> _Requirement_:
Please repeat the entire listing verbatim and keep the pictures out.

> _Source data_:
------------------------------------------------------------
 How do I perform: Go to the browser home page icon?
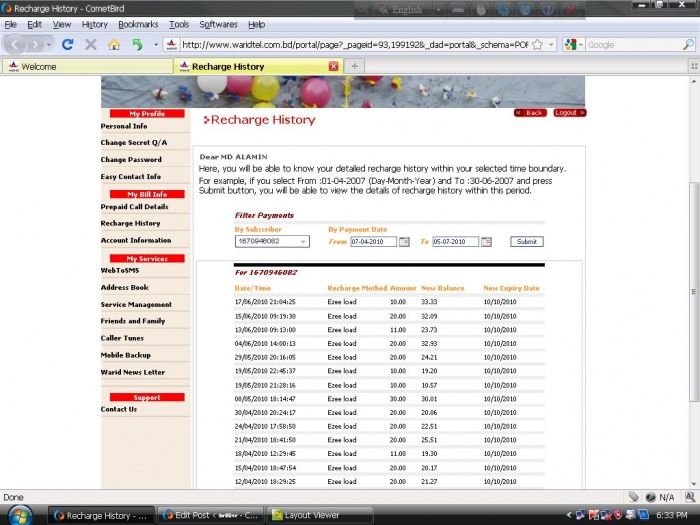pos(114,45)
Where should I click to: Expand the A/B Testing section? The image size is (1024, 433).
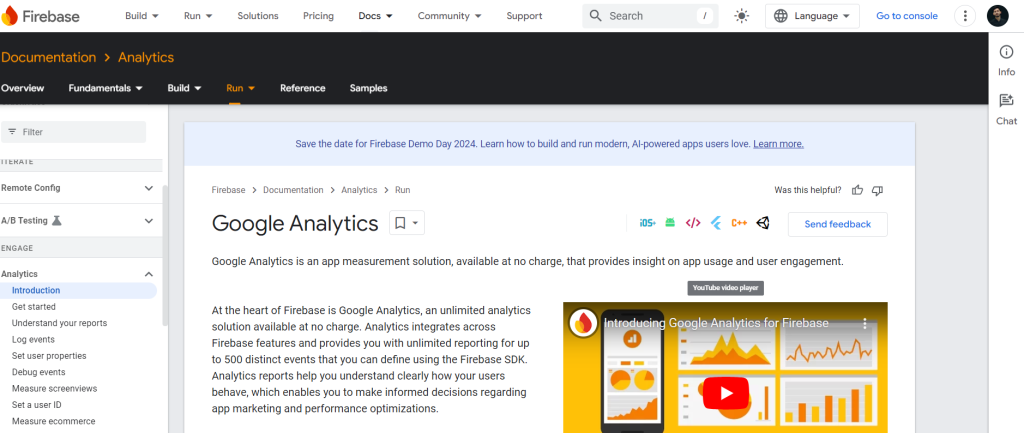pyautogui.click(x=149, y=221)
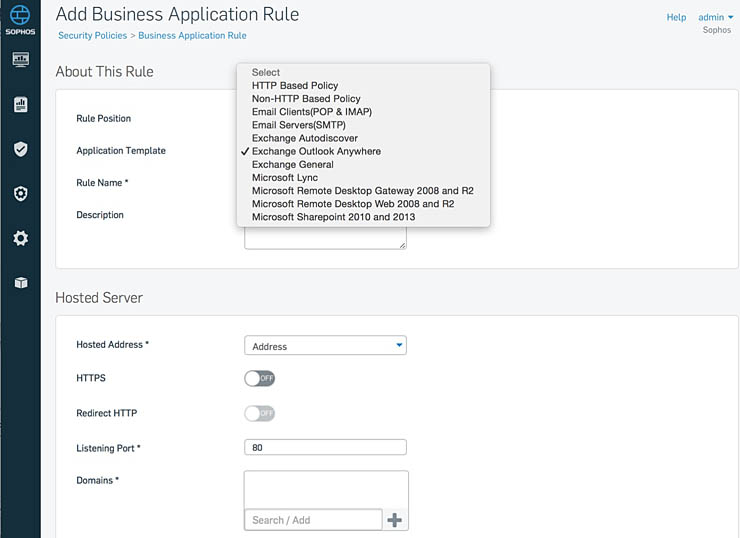The width and height of the screenshot is (740, 538).
Task: Click the Sophos logo icon
Action: [20, 18]
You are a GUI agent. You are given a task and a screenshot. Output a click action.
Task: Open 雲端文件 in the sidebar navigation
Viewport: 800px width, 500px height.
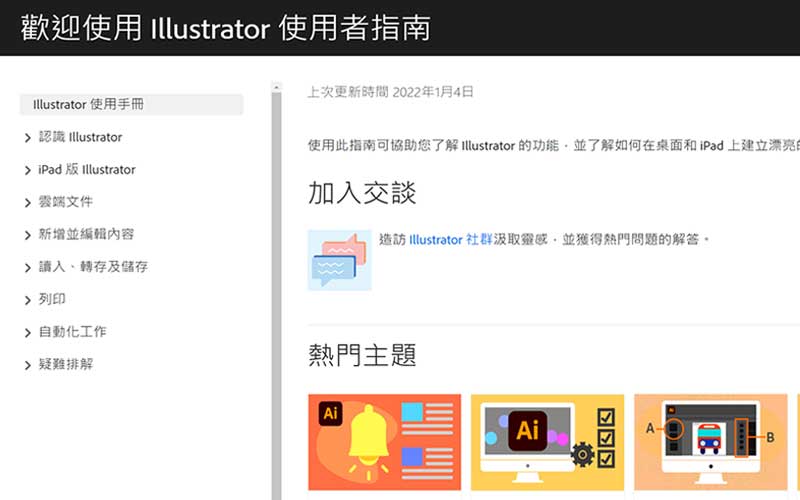[66, 202]
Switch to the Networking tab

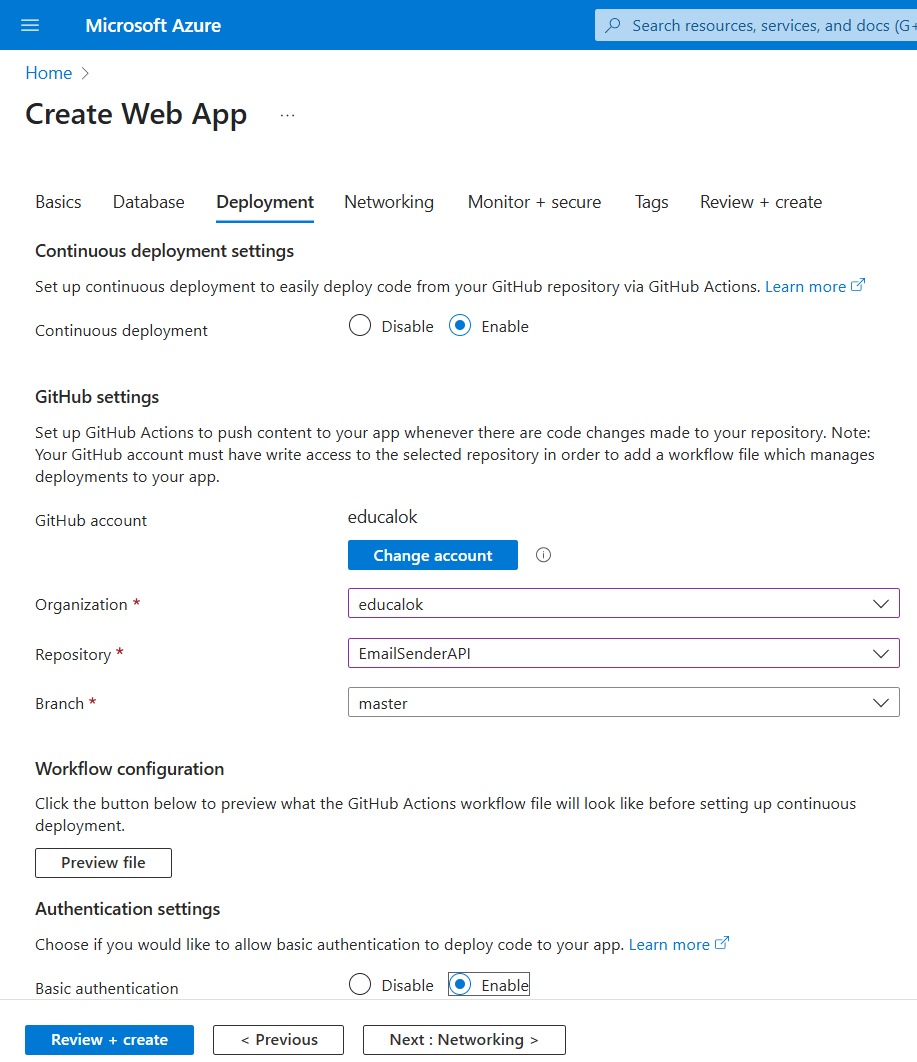pos(389,202)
------------------------------------------------------------
> _Written answer_:
 How do I perform: Go to the browser home page icon?
pos(114,45)
Where should I click to: Expand the A/B Testing section? The image size is (1024, 433).
pyautogui.click(x=149, y=221)
The width and height of the screenshot is (740, 538).
Task: Click the Sophos logo icon
Action: [20, 18]
You are a GUI agent. You are given a task and a screenshot. Output a click action.
Task: Open 雲端文件 in the sidebar navigation
Viewport: 800px width, 500px height.
[66, 202]
Switch to the Networking tab

pos(389,202)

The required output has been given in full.